INPUT DATA

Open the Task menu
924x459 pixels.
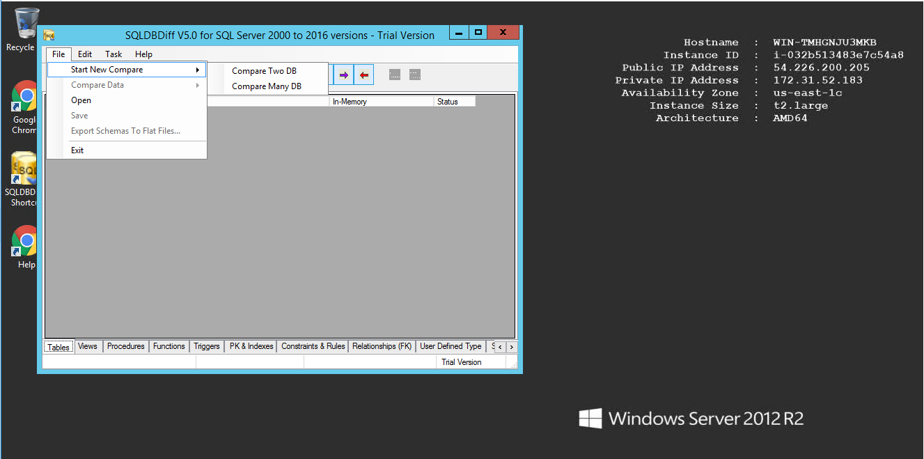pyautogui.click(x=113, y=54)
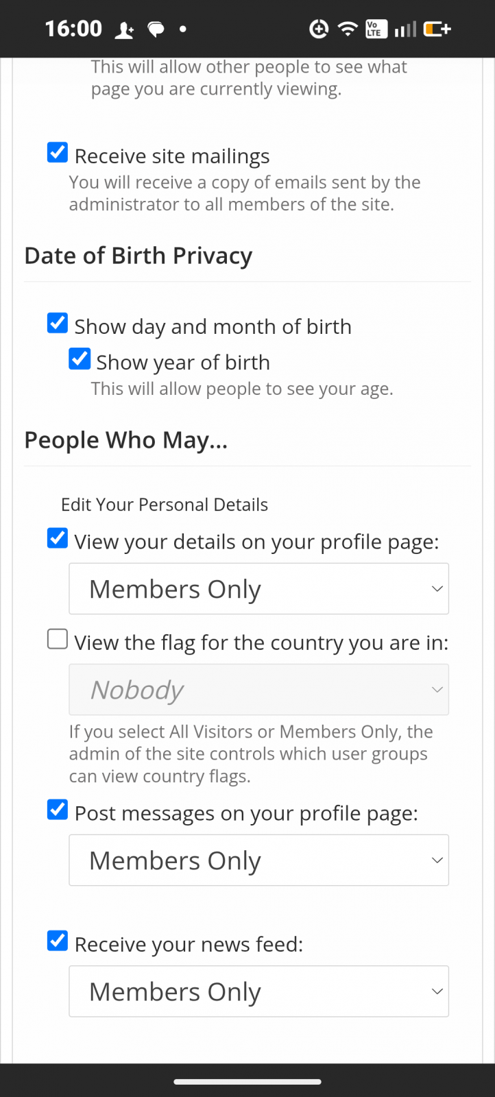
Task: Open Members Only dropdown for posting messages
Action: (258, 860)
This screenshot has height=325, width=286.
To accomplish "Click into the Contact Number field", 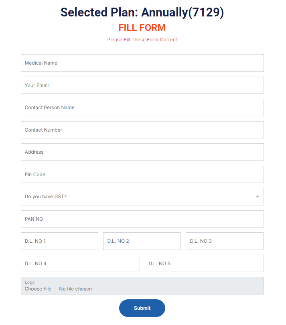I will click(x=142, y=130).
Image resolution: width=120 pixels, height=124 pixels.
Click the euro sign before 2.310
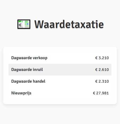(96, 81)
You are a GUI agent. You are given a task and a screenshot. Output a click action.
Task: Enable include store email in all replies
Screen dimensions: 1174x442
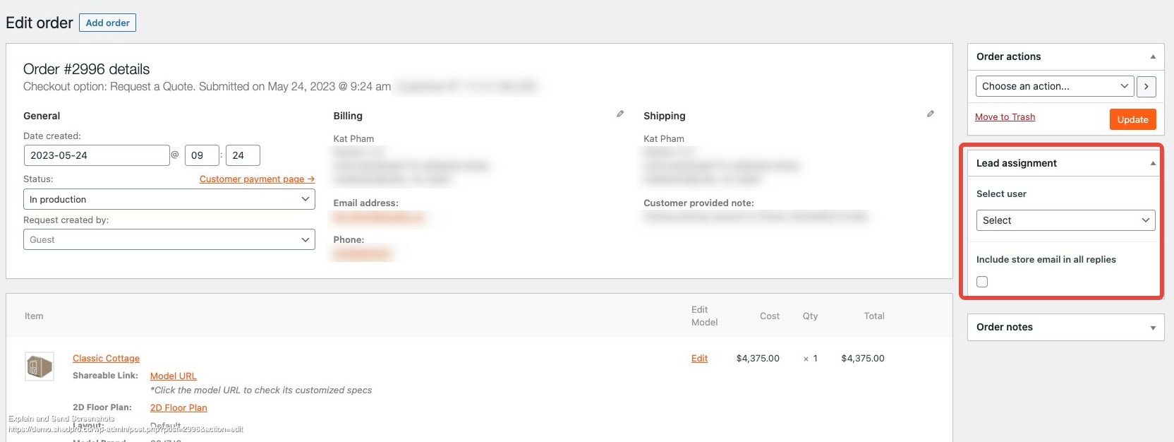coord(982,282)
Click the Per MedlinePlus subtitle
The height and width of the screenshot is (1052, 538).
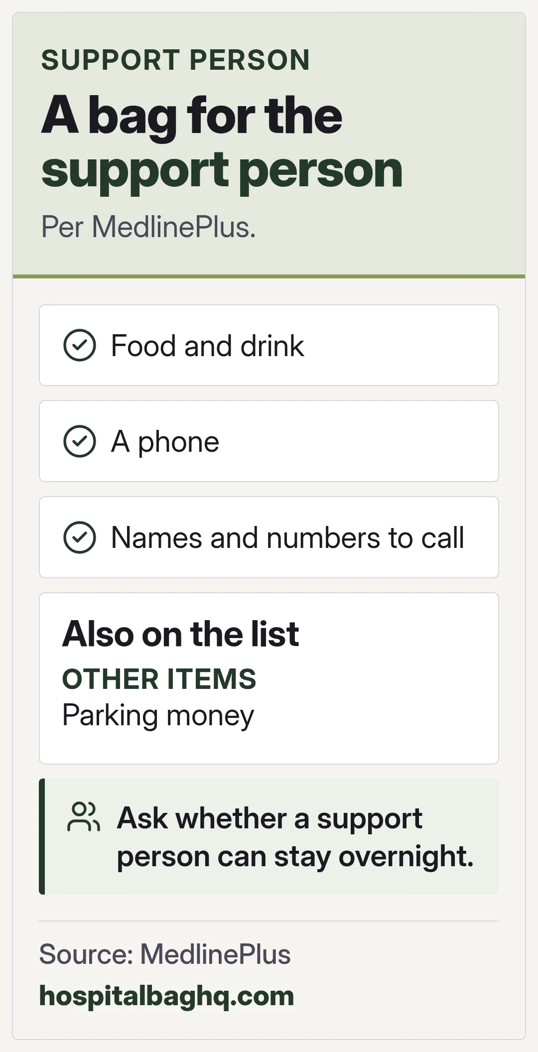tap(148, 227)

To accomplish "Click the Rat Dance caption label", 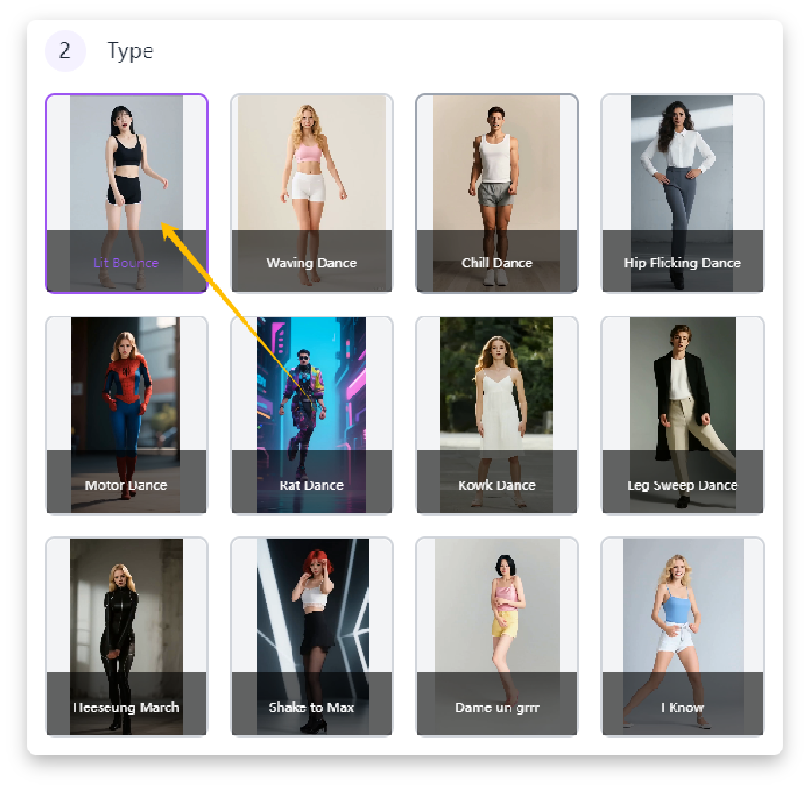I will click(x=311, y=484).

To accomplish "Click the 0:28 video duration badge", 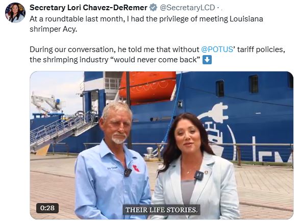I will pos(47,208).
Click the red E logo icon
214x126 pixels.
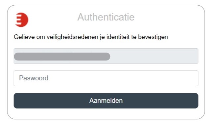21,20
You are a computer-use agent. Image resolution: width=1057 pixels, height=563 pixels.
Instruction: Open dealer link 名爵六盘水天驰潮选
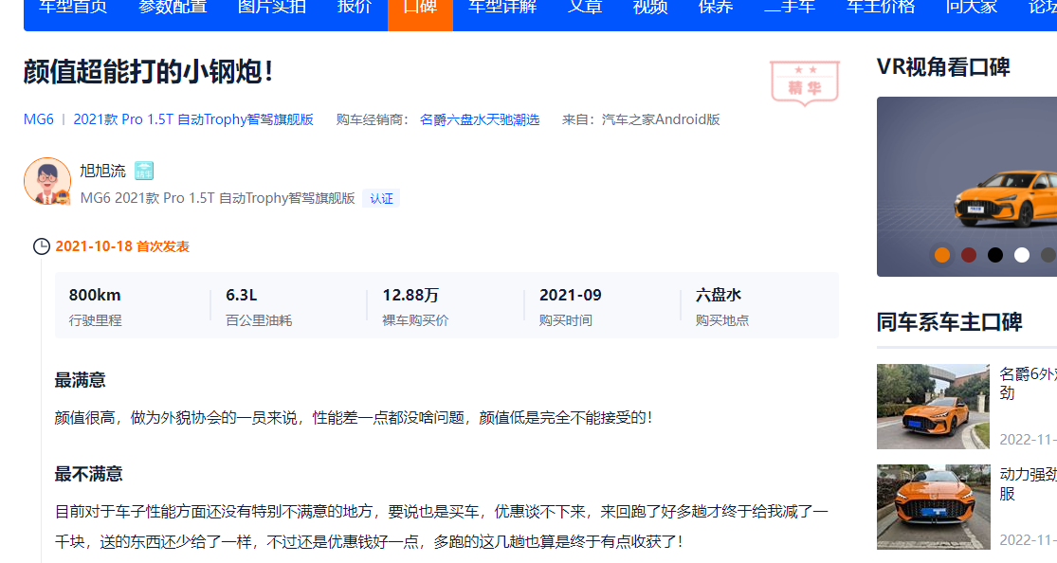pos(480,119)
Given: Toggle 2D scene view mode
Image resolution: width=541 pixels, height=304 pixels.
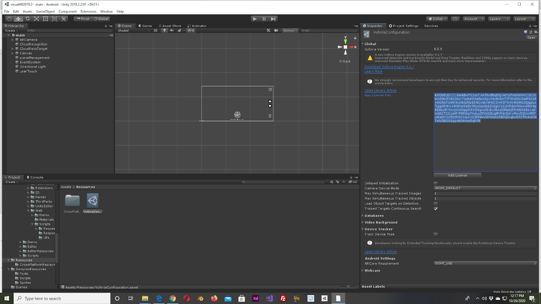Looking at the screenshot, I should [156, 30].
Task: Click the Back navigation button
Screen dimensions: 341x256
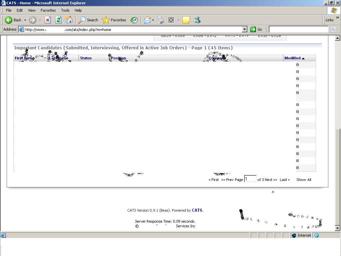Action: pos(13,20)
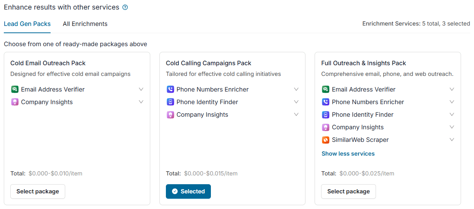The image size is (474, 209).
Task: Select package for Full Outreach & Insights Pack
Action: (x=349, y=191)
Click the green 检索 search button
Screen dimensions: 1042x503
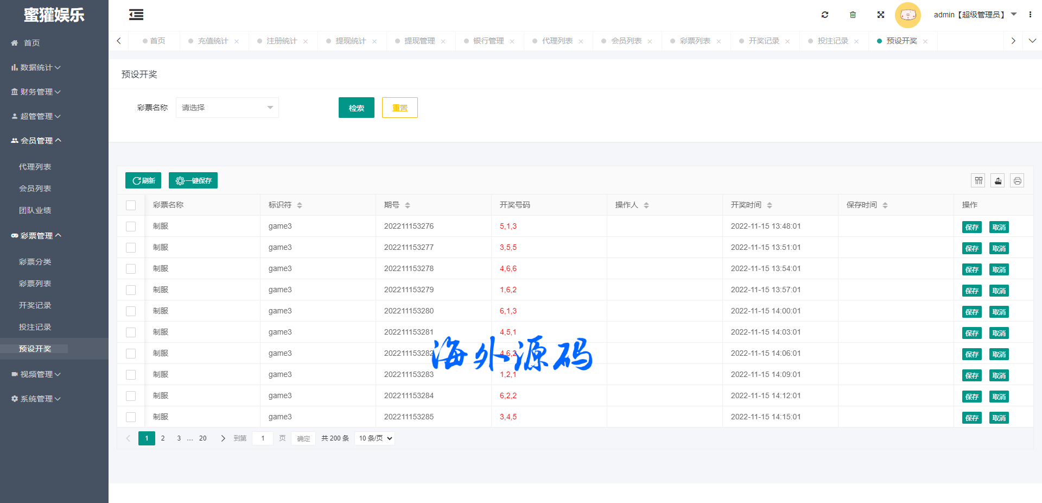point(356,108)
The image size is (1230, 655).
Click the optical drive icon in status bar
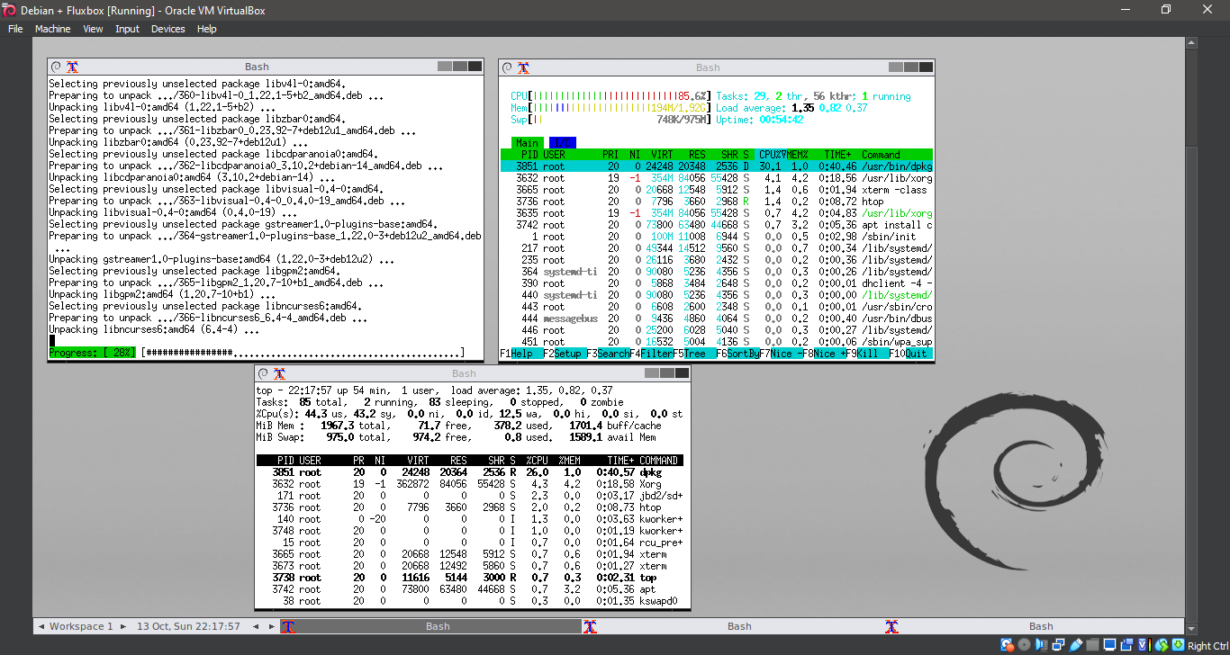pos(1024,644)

PROBLEM DESCRIPTION
Exact copies of the lines from the one containing "Task: Click the Back navigation button" through the final line of the data are required; pictures are to be omitted.

RESPONSE TO THIS EXERCISE
Task: Click the Back navigation button
Screen dimensions: 341x256
Action: pos(13,20)
The image size is (474, 209).
Task: Select package for Full Outreach & Insights Pack
Action: (x=349, y=191)
Click the green 检索 search button
Screen dimensions: 1042x503
point(356,108)
The image size is (1230, 655).
Click the optical drive icon in status bar
pos(1024,644)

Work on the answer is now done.